Hidden Pretoria dedicates an entire chapter to various architectural structures on UP’s Hatfield Campus. “The Hatfield Campus is a microcosm of architectural development; a rich cultural landscape comprising historical buildings, infrastructure, vegetation, open spaces and objects,” Swart writes in the book.

Swart, whose academic interests include heritage conservation techniques, was commissioned by Penguin Random House to write Hidden Pretoria, which is the third in a series, the first two being Hidden Cape Town and Hidden Johannesburg


Hidden Pretoria author Johan Swart.

At the book launch, in discussion with Sarie magazine book editor Phyllis Green, Swart and Proust discussed the important role that communities play in the preservation of heritage sites such as the Mariamman Temple, Queen Street Mosque and various churches in Pretoria.

UP embraces heritage preservation, as evidence by initiatives such as the groundbreaking Master of Arts in Tangible Heritage Conservation, offered for the first time this year.

Among the “rich cultural” pieces at UP are the Old Merensky Library, the Old Arts building, the Mathematics building and the red-brick-clad staircase in the Natural Sciences building.

“It can be argued that the many heritage spaces on campus and the significance of known and unknown buildings are often overlooked by the bustle of students, staff and visitors,” Swart said.

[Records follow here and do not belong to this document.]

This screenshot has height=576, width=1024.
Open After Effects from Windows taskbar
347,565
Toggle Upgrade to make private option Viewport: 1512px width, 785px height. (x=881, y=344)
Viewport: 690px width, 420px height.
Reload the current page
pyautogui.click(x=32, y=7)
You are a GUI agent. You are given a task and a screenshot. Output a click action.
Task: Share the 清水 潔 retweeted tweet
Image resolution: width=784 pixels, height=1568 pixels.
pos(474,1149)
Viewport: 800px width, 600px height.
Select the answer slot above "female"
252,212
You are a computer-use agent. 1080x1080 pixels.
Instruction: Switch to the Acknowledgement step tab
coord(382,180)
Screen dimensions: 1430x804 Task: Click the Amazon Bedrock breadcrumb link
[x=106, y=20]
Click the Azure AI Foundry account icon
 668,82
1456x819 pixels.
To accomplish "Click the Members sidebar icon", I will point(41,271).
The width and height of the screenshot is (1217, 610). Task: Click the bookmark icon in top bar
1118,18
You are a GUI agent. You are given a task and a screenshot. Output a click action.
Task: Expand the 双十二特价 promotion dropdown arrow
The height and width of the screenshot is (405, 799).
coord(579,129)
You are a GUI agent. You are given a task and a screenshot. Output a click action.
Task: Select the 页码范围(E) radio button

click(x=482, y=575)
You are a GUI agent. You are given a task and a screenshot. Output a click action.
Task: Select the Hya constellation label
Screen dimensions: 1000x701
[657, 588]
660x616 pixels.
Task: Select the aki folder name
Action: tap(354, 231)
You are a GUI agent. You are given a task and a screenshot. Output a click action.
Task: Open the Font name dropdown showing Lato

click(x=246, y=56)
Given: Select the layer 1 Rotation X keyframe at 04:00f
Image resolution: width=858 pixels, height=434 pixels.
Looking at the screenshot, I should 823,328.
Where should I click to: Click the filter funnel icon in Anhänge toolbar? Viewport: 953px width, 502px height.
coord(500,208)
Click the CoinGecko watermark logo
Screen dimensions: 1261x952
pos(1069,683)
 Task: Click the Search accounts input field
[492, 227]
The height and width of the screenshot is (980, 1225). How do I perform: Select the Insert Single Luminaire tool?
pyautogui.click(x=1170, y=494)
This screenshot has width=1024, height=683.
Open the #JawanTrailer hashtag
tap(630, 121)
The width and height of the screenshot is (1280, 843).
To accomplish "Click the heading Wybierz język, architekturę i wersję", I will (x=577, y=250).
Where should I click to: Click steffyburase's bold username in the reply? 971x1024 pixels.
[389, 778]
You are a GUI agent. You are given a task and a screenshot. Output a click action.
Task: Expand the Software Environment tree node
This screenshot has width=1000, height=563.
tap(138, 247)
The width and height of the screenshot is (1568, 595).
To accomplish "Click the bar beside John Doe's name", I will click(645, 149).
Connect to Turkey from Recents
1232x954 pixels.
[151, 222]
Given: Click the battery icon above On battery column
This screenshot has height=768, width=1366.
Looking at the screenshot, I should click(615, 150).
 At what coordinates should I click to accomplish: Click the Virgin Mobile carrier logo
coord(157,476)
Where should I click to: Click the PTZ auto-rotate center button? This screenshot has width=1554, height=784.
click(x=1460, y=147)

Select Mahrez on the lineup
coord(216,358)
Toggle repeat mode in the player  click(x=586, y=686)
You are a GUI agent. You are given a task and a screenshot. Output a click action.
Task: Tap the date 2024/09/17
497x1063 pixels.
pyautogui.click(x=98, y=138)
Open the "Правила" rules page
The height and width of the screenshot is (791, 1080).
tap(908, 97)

In the chapter on UP, the authors trace the development of certain buildings in tandem with the political mood at the time. The Old Arts building (1911) “marks the formalisation of a new campus along an English model, while architectural and academic diversification can be [seen] in the Old Agricultural building a decade later.” Some of the buildings, such as the Old Merensky Library (1939), carry suggestions of “the cultural identity of the former Afrikaans campus, while its more neutral contemporary identity is expressed in the Law building (2004)”.

Swart recommends that staff have a look at “interesting hidden spaces such as the red mosaic-clad staircase in the Science building where the Foucault Pendulum has been installed, as well as the beautiful spiral staircase in the Administration building.”

Hidden Pretoria will play an important role in revealing the heritage of the city to a much wider audience.

Hidden Pretoria is a unique publication,” Swart said. “It is the first academically researched and professionally photographed documented overview of architectural heritage in Pretoria. The capital city contains an incredible amount of historically significant and architecturally fascinating spaces that are waiting to be discovered by the public.”